While many hail from Huntsville, including Russ Nicholls, who looks at his volunteer work at the Rotary Village Station as a labour of love, more than a dozen of these dedicated volunteers drive from afar to the grounds of the Portage Flyer Steam Train throughout July and August, all for the same reason: they love steam.
Jobs are shared between the volunteers, which consists of engineers, conductors and station masters. However, there is one job that never goes unnoticed, and that is the sending of telegrams. Eighteen of the 40 volunteers are retired railway telegraphers trained to use the Morse Code, a form of communication invented in the early 1840s in which the letters of the alphabet are represented by combinations of dots and dashes. Sending telegrams has become a hit among children who visit the site of the Portage Flyer.
“This is absolutely what I love to do,” said Nicholls in regard to being one of the volunteers in charge of sending telegrams. “The kids love to see those telegrams get sent off and when we explain how it works, they’re really quite intrigued.”
Nicholls said that he underwent six months of intensive training at the WX Tower in Welland to learn the Morse Code. Upon completing his training, he was hired as a telegraph operator for the New York Central Railway in 1949. Back in those days, he said, those who trained as telegraphers knew that well-paying jobs lay ahead. But in 1962, the Morse Code was no longer being utilized, as centralized train control came into play and the railway system was then controlled by one man.
“The community at large should be made aware of the number of volunteers we have registered in the rail division,” noted Nicholls. “Many of these gentlemen travel great distances at their own expense just to provide the service for their scheduled assignment. It’s a joy to watch them all performing their respective tasks with our guests. Some of these fellows haven’t sent a telegram since 1962, so it’s interesting to watch them in action. It’s an art that young people are not learning and probably will never learn. It’s historic.”

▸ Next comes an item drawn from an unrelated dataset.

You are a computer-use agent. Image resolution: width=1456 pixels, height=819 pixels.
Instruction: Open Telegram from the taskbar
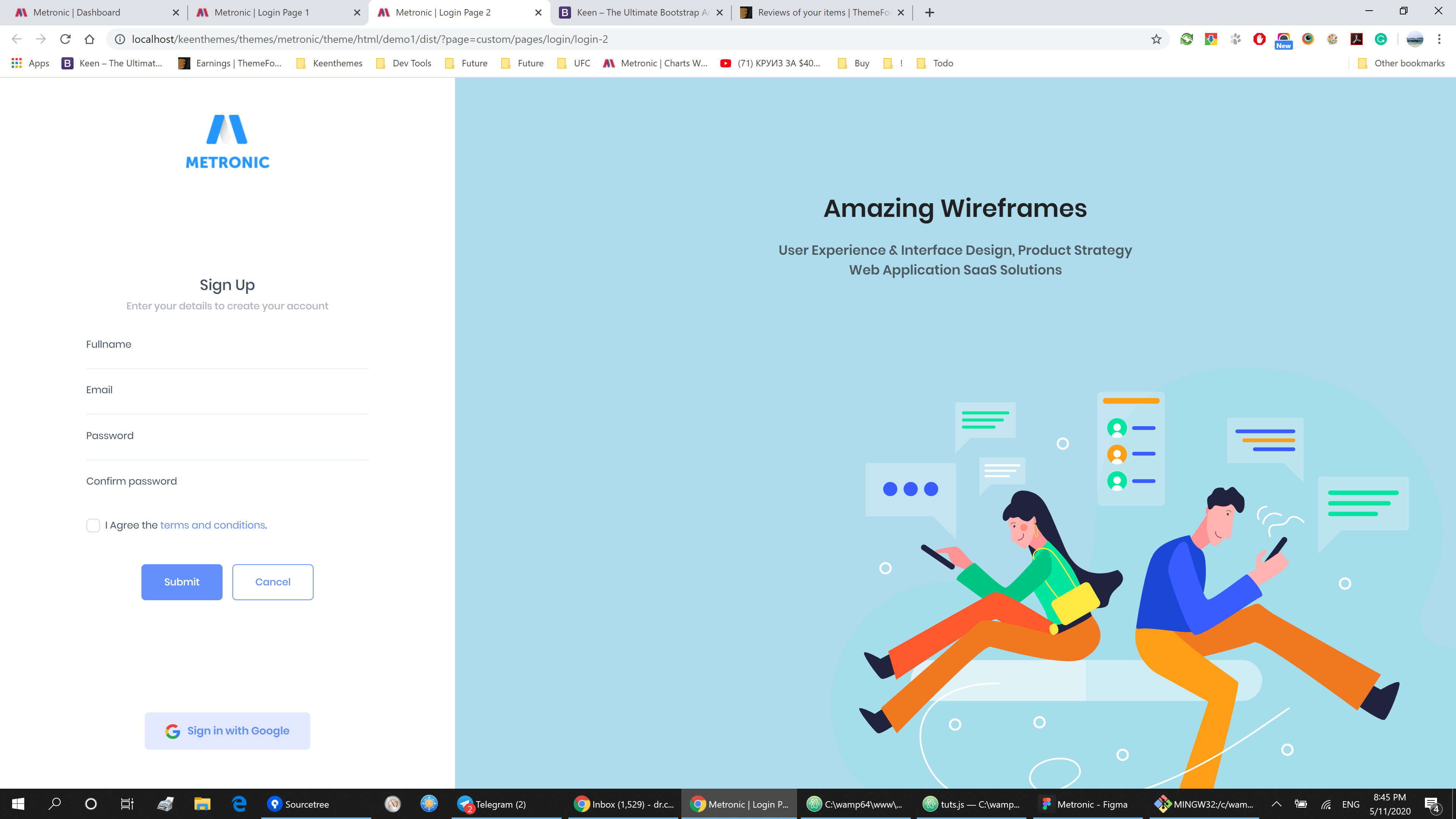click(492, 804)
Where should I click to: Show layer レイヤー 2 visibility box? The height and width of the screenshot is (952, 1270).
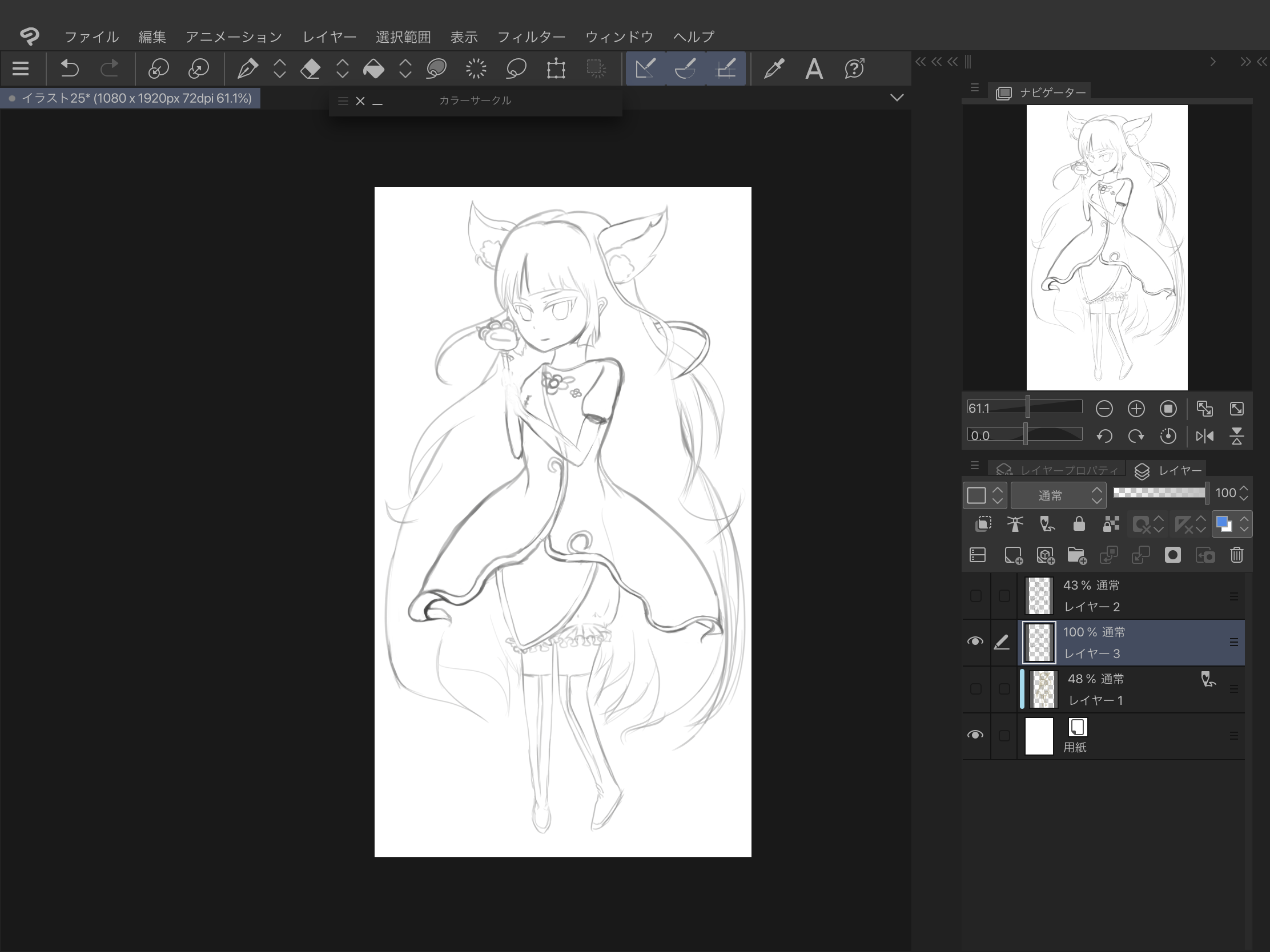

Forming in the early 1980s, Nicholls explained that the railway society wanted to construct and operate a tourist steam railway in Huntsville as a way to preserve the area’s history of steam transportation.
In 1998, the railway society merged and began operating under Muskoka Heritage Place. That same year, the Rotary Club of Huntsville donated $100,000 to go toward the building of the station (located adjacent to the centennial centre), which was intended to be a tourist attraction. When construction was completed, the implementation committee played a key role in determining what to do with the railway museum. “(When construction started) somebody suggested having a bay window,” explained Nicholls. “I said, ‘If we’re going to have a bay window there has to be a reason for it.’ When there is a bay window (in a train station) it’s because there used to be a telegraph office. At the time, I belonged to the Morse Telegraph Club and was able to find a roster of all clubs in Canada and the United States. I picked out 21 operators who lived within an hour and a half from here and 18 came at my request.”
In 2001, after bringing the Portage Flyer home from the Pinafore Park Railway in St. Thomas, where it had been resting since being sold in 1961, visitors have been able to enjoy a one-kilometre ride along the track that overlooks the Muskoka River and Fairy Lake.
All in all, Nicholls notes, the volunteers go to great lengths to ensure that operation at the Rotary Village Station continues. He says without them, the railway would not be able to function.
“I come here because steam is my trade,” said John Vincent, who travels from Lindsay to Huntsville on Wednesdays to volunteer at the station. “I was here before the railway even started and after my contracted ended I decided to stay just because I love it.”